Angles $\alpha$, $\beta$, and $\gamma$

Let $\alpha$, $\beta$, and $\gamma$ be the angles from the $X$, $Y$, and $Z$ axes to the axis of rotation, $A$. These three angles are related by the Pythagorean Theorem: $$ \cos^2(\alpha)+\cos^2(\beta)+\cos^2(\gamma)=1\tag{1} $$ These angles, along with the angle $\delta$, will be assumed to be in the range $[0,\pi]$.

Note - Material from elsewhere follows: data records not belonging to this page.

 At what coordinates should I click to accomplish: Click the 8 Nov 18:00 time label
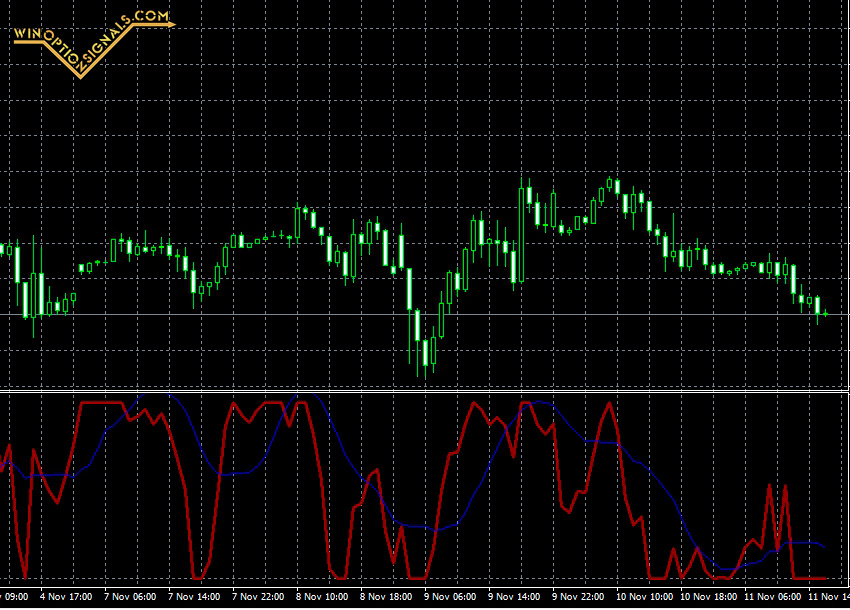(x=386, y=597)
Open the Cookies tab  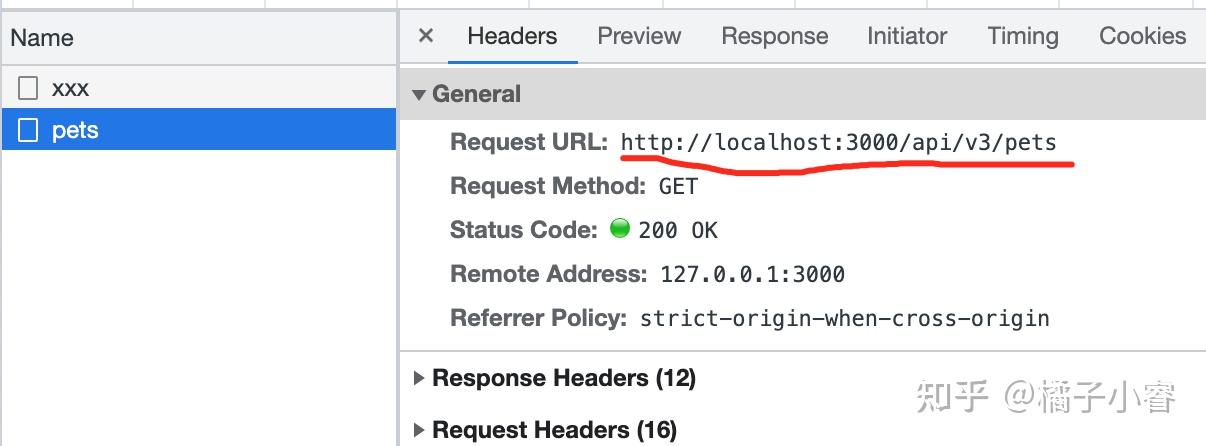[x=1143, y=36]
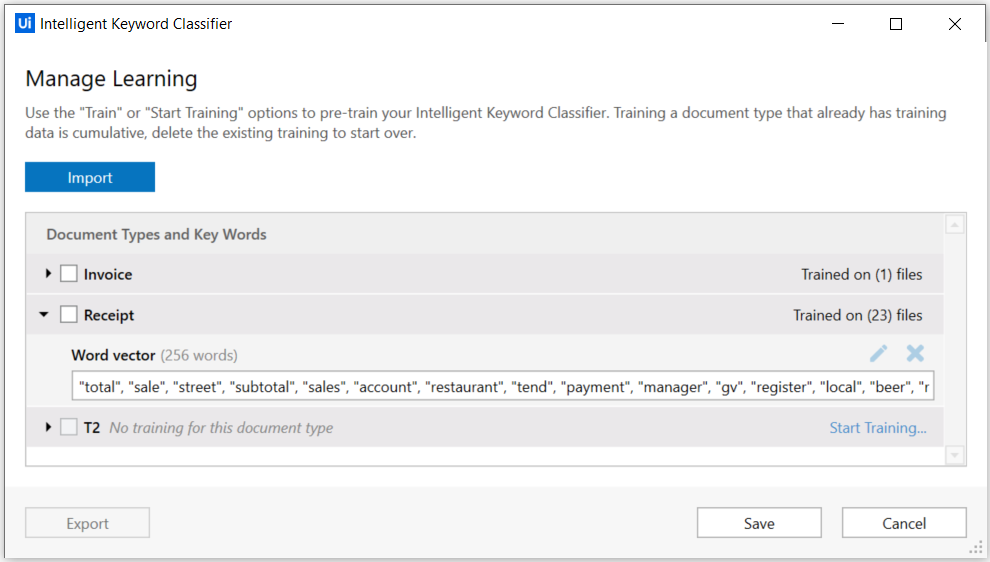
Task: Click the blue Import button
Action: 90,177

Angles $\rho_X$, $\rho_Y$, and $\rho_Z$

Consider the diagram on the sphere

$\hspace{3.2cm}$enter image description here

For each value of $\delta$ so that $$ \sin^2(\delta)\ge\max\left(\cos^2(\alpha),\cos^2(\gamma)\right)\tag{2} $$ the circle of radius $\delta$ about $Y$ intersects both the circle of radius $\alpha$ about $X$ and the circle of radius $\gamma$ about $Z$ at one or two points.

Using the Spherical Law of Cosines, we can compute $$ \angle AXY=2\tan^{-1}\left(\frac{\cos(\gamma)}{\sin(\alpha)+\cos(\beta)}\right)\tag{3} $$ For each $\alpha$ and $\delta$, there are one or two solutions for $B$. To account for this, let $\sigma_B=\pm1$. Then $$ \begin{align} \rho_X&=\angle AXY-\sigma_B\cos^{-1}\left(\frac{\cos(\delta)}{\sin(\alpha)}\right)\tag{4}\\ \angle YBX&=\pi-\sigma_B\cos^{-1}(\cot(\alpha)\cot(\delta))\tag{5}\\ \angle XYB&=\sigma_B\cos^{-1}\left(\frac{\cos(\alpha)}{\sin(\delta)}\right)\tag{6} \end{align} $$ Using the Spherical Law of Cosines, we can compute $$ \angle YZA=2\tan^{-1}\left(\frac{\cos(\alpha)}{\sin(\gamma)+\cos(\beta)}\right)\tag{7} $$ For each $\gamma$ and $\delta$, there are one or two solutions for $C$. To account for this, let $\sigma_C=\pm1$. Then $$ \begin{align} \rho_Z&=\angle YZA-\sigma_C\cos^{-1}\left(\frac{\cos(\delta)}{\sin(\gamma)}\right)\tag{8}\\ \angle ZCY&=\pi-\sigma_C\cos^{-1}(\cot(\gamma)\cot(\delta))\tag{9}\\ \angle CYZ&=\sigma_C\cos^{-1}\left(\frac{\cos(\gamma)}{\sin(\delta)}\right)\tag{10} \end{align} $$ For consistency, define $\sigma_A=\mathrm{sgn}(\cos(\beta))$. Since $\angle XYZ=\frac\pi2$, $$ \begin{align} \rho_Y&=\frac\pi2-\angle XYB-\angle CYZ\tag{11}\\ \angle XAZ&=\pi-\sigma_A\cos^{-1}(\cot(\alpha)\cot(\gamma))\tag{12} \end{align} $$


Angle of Rotation

The rotations $\rho_X$, $\rho_Y$, and $\rho_Z$ computed above will fix the axis $A$. Accounting for parallel transport, the rotation about the axis $A$ is equal to the total geodesic curvature $$ \rho_X\cos(\alpha)+\rho_Y\cos(\delta)+\rho_Z\cos(\gamma)\tag{13} $$ minus the area of the light red deltoid region (since it is traversed clockwise).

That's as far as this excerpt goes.